**Items**
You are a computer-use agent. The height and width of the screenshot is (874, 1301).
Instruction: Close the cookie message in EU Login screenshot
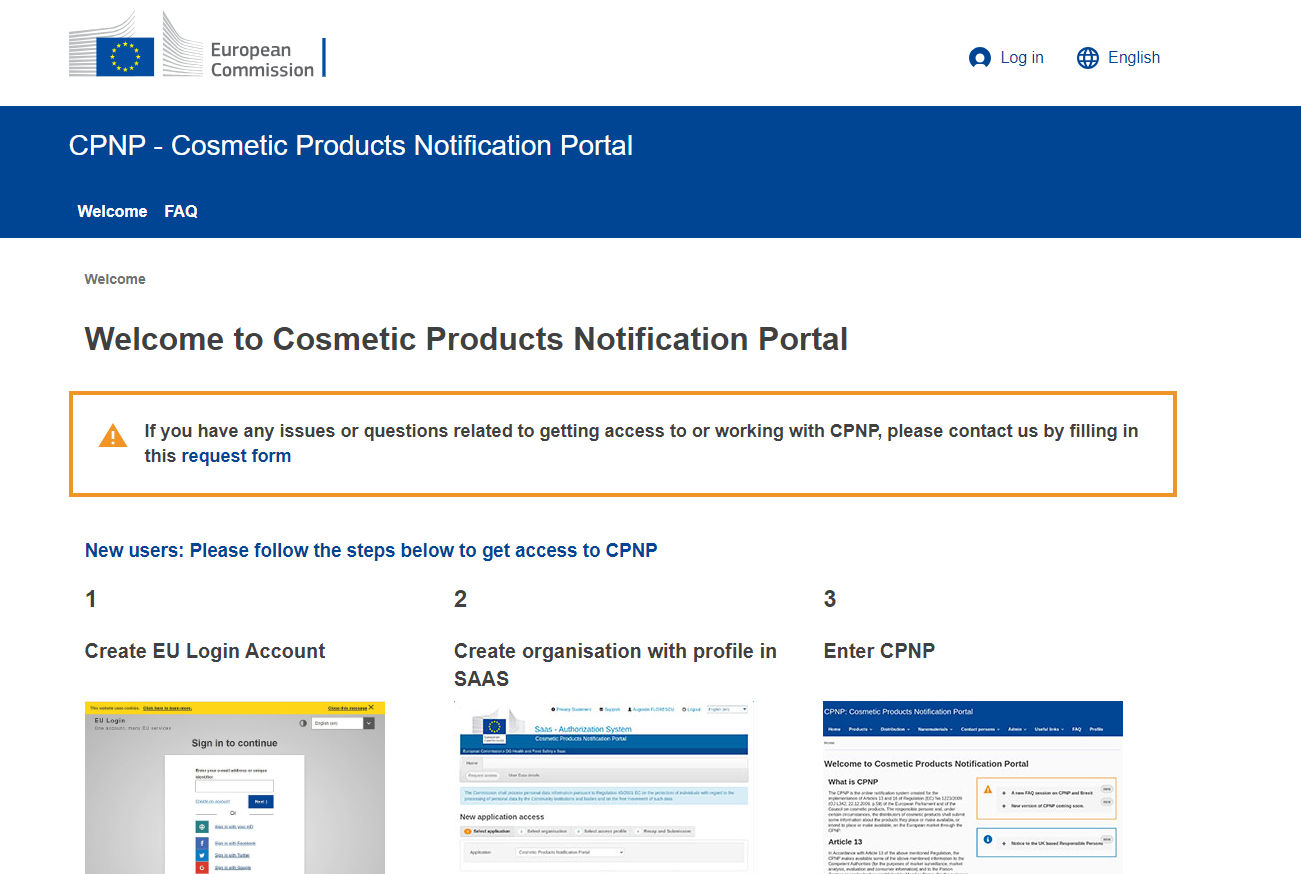pos(350,708)
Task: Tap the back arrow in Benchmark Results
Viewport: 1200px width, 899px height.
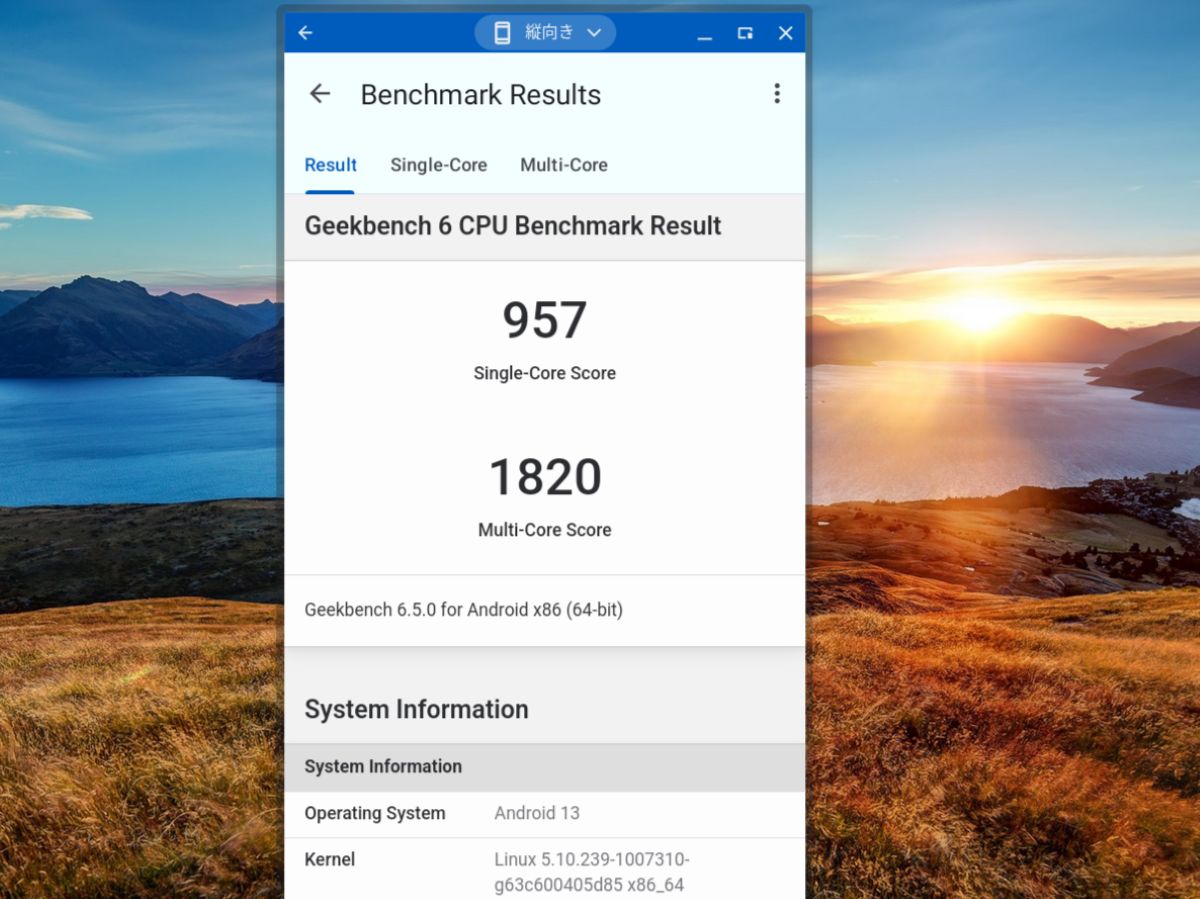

**Task requirements**
Update the rows above by replacing every "screenshot" with "image" and changing nothing else. Leave out the pictures when you write the rows back.

**Full response**
You are a computer-use agent. The height and width of the image is (874, 1301).
Instruction: Close the cookie message in EU Login image
pos(350,708)
Task: Tap the back arrow in Benchmark Results
Viewport: 1200px width, 899px height.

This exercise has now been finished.